As one might expect, there was not much deviation from the usual Carlson-Ramos colloquy, except that this time, Ramos was a bit more candid about what he characterized as the United States' duty towards immigrants and refugees, especially those from Central America and Mexico.
The segment's signature exchange was actually the opening question. Watch as Ramos shows a bit more candor when it comes to his true feelings about the United States:
TUCKER CARLSON: Jorge, thanks for joining us. I appreciate it.
JORGE RAMOS: Great to be here. Thank you.
CARLSON: So the first, and maybe the most important question is: why should we let these asylum-seekers, these migrants into our country?

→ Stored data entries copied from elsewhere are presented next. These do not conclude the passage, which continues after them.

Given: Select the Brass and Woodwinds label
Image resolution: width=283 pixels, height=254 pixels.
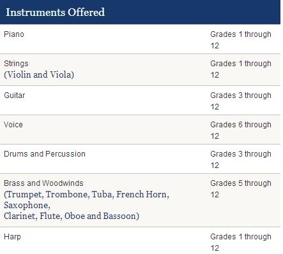Looking at the screenshot, I should tap(43, 183).
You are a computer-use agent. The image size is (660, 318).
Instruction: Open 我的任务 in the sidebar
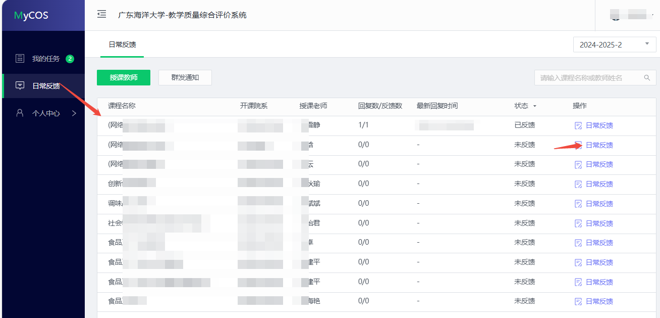45,59
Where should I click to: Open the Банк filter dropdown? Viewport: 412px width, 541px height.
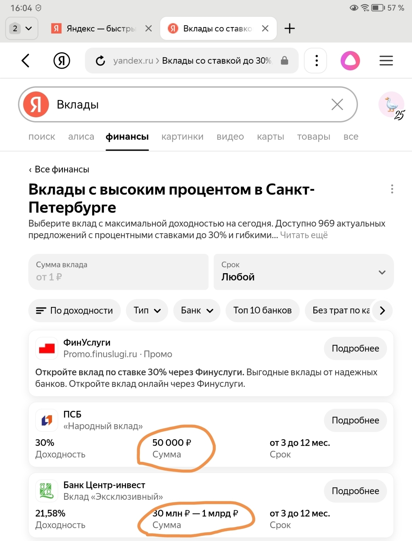(197, 310)
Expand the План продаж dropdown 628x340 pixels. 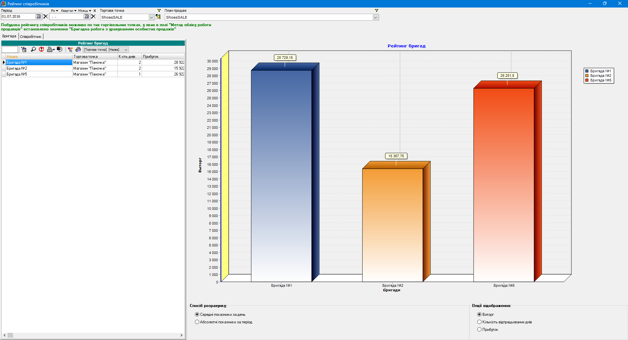tap(375, 17)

RAMOS: I think the United States is being a hostile and even dangerous country for refugees and for immigrants. And I think we have a long tradition of being generous - of accepting other immigrants from countries where they are fleeing violence and poverty and lack of democracy. I think that's precisely what the United States is. And at the end, Tucker, I think it's simply a matter of deciding what kind of country do we want to be. And it seems at this point that we are talking about a few hundred refugees and putting it in context from the 65 million refugees that there are in the world. The United States accepted only 84,000 in 2016 and with President Trump it's going to be even less. So it's simply a matter of deciding what kind of country do we want to be.
CARLSON: Well, we've accepted about 13 million refugees, economic refugees who are in our country now illegally. But back up for one second. You said this is a hostile, dangerous place for refugees? Then why would you want them to come here if the United States is so dangerous?
So unhinged is Jorge Ramos that he answered a simple question regarding the merits of this current crop of asylum seekers with a swipe at America itself. Without ever directly answering Carlson's question, Ramos then proceeded to launch into Blame America First mode, demanding the United States' acceptance of the caravan because of:
- The effect of American demand for drugs on Central America.
- Our gun laws.
- Alleged longstanding tradition of unfettered refugee and immigrant acceptance because of America's wealth and democracy.
At every point, as he sees it, the USA seems to have done something bad and the atonement is an open border.
If only Ramos had the guts to say out loud that the reason that failing Univision so strongly advocates for an open border, generally, and for the caravan, specifically. Never mind all the gassy stuff about America's place in the hemisphere.
The annual caravan brings in new viewers for him, and is simply best for Univision's business.
JORGE RAMOS, SENIOR ANCHOR, UNIVISION: I think the future of Spanish-language media is assured for decades, simply, for a very simple reason: In spite of the fact that the majority of the growth within the Hispanic community is coming from people being born here, we still have one to two million immigrants, legally and illegally coming in every single year. Most of them speak Spanish. So, therefore, we have a market that is growing and growing.